Informality features in AI-generated and human-written academic discourse
Sharif Alghazo, Ghaleb Rabab’ah, Dina El-Dakhs, Mohd Nour Al SalemAbstract
Academic writing is conventionally characterised by formality, yet recent research highlights a growing use of informal features in academic discourse. This study is a comparative corpus-based analysis of informality in 40 human-written and 40 AI-generated argumentative essays, with the latter produced using ChatGPT under standardised prompting conditions. Drawing on a framework of 12 informality markers, the study examines the frequency and rhetorical function of these features across both corpora. The human-written dataset, drawn from the Louvain Corpus of Native English Essays (LOCNESS), exhibited a markedly higher use of informal features, with first-person pronouns, anaphoric reference, and sentence-initial conjunctions being most common. In contrast, the AI-generated dataset contained significantly fewer informal markers, avoiding most conversational elements such as contractions, second-person pronouns, and fragments, but showing a strong tendency toward sentence-initial conjunctions.
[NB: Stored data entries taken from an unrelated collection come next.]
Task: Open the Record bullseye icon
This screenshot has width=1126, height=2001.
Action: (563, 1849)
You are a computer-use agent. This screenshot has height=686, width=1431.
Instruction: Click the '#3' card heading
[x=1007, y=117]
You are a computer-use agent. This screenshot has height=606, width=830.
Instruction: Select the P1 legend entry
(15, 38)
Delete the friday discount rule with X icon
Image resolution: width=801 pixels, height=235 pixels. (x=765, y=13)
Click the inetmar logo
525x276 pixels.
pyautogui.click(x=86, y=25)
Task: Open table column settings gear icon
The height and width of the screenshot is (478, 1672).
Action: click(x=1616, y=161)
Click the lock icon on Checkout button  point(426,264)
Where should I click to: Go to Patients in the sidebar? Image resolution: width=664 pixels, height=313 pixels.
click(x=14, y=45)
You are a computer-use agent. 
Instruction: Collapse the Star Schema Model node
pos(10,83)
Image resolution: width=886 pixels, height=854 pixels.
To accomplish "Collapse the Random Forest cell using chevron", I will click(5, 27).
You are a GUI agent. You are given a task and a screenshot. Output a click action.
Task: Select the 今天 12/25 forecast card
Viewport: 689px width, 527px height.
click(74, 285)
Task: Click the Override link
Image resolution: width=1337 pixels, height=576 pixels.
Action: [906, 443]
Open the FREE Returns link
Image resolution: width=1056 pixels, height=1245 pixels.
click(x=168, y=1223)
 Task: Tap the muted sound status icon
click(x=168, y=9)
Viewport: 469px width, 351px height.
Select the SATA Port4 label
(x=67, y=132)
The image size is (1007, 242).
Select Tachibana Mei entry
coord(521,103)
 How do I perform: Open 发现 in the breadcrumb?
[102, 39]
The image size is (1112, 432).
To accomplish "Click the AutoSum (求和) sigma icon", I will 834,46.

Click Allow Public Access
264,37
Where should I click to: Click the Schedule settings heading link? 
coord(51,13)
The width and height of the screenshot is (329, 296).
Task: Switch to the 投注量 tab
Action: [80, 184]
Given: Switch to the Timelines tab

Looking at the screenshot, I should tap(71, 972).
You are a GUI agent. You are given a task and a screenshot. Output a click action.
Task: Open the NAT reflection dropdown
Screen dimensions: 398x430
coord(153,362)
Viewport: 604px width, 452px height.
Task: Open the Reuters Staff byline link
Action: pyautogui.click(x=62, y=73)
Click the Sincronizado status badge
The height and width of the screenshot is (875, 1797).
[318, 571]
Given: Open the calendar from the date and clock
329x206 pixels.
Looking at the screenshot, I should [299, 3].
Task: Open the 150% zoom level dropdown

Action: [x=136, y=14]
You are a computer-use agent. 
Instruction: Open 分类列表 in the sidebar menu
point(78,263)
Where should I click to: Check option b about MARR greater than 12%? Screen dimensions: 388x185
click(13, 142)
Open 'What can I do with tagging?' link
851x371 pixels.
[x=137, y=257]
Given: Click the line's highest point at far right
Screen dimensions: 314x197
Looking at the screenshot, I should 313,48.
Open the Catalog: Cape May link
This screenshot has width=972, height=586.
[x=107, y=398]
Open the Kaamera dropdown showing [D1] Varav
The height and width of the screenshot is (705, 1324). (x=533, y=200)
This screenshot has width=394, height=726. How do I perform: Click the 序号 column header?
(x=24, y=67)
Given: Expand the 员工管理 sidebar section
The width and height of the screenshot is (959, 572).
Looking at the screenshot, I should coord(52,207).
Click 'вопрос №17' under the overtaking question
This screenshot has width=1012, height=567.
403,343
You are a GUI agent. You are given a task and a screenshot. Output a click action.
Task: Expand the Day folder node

Chi-square tests confirmed statistically significant differences for nearly all features, indicating that while human writers frequently blur the boundary between spoken and written registers, ChatGPT consistently suppresses informality, producing a more formal style. Qualitative analysis further revealed that students employ informality to engage readers, convey stance, and create conversational flow, whereas ChatGPT maintains detachment and structural control, sometimes at the expense of personal voice. These findings contribute to applied linguistics research by demonstrating how AI-generated texts may both model and distort academic style. The study underscores the pedagogical implications of integrating AI in higher education academic writing instruction (e. g., EAP and composition courses), particularly in guiding students to critically evaluate stylistic conventions.